TURKEY: Like Wittgenstein, Sukru Haluk Akalin thinks the limits of your language are the limits of your world. Head of the Turkish Language Institute, Turkey's language watchdog, he has just announced plans to ban sexist expressions from a dictionary of proverbs due to be published soon.
"Women are society's most valuable individuals," Prof Akalin says. "By excluding expressions that demean them, we are showing young people the way."
Unsurprisingly, in a country where men still very much have the upper hand, a fair few phrases risk the cut. There's "long hair, short on brains", for instance, or "a father who doesn't beat his daughter will beat his knees". At a time when the Turkish media is heavily involved in campaigns to reduce domestic violence and increase school attendance rates for girls, Prof Akalin was probably expecting a sympathetic hearing. He didn't get it.
"Can you cure cancer by excising the word from medical text books?" asks Hakki Devrim, a doyen of Turkish journalism who's been writing about language for decades.

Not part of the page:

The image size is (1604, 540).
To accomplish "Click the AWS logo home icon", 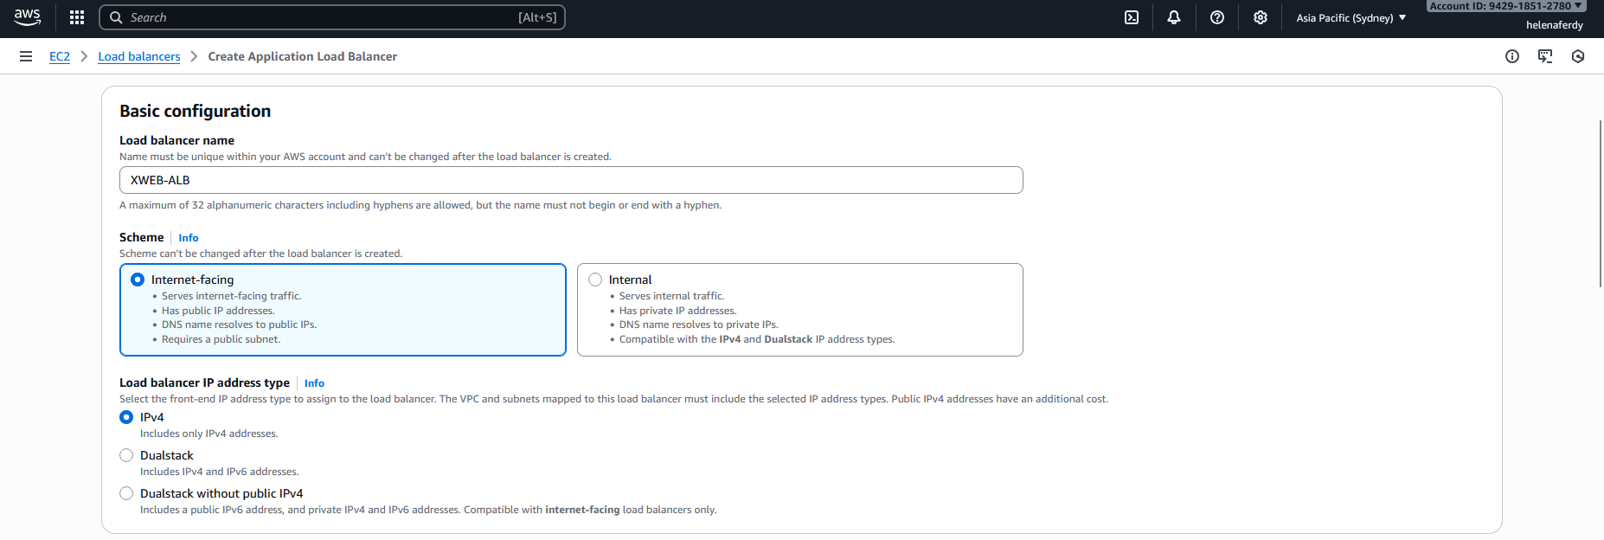I will coord(27,17).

"The institute's plan is laughable and appalling, in equal measure."
For Emre Akoz, in the mass circulation daily Sabah, it is "vandalism", akin to tearing up a mosaic because it portrays a man with a big penis.
Above all, though, it is very characteristic of a body that played a central role in arguably the most sweeping changes in Turkey's history - the language reforms of the 1920s and 30s.
When Turkey was founded in 1923 out of the ashes of the Ottoman empire, the language spoken by the urban elites was a sophisticated mishmash of Turkish, Persian and Arabic.
This wasn't at all to the liking of Mustafa Kemal Ataturk, nation-builder and nationalist, and he set about purging it radically.
For years after the 1928 imposition of a Roman alphabet, experts from the institute scoured rural Turkey to find examples of pure Turkish.
"It was an ironic thing, really," says historian Aykut Kansu, "a top-down imposition of a language of the people."
Prof Akalin's predecessors did their job well, achieving what some scholars dubbed "a catastrophic success". Thanks to the changes they instituted, even Ataturk's great speeches are sometimes not easily comprehensible to modern Turks.
As Eli Safak, perhaps the best-known of Turkey's younger generation of novelists, says: "We are a people who cannot read our own tombstones."
Yet while she thinks there's no turning back to the linguistic riches of Ottoman times, she also thinks the heyday of the language institute is a thing of the past.
"You can control written language via school textbooks and the like," she says. "But proverbs are a part of oral tradition, and oral tradition resists, always."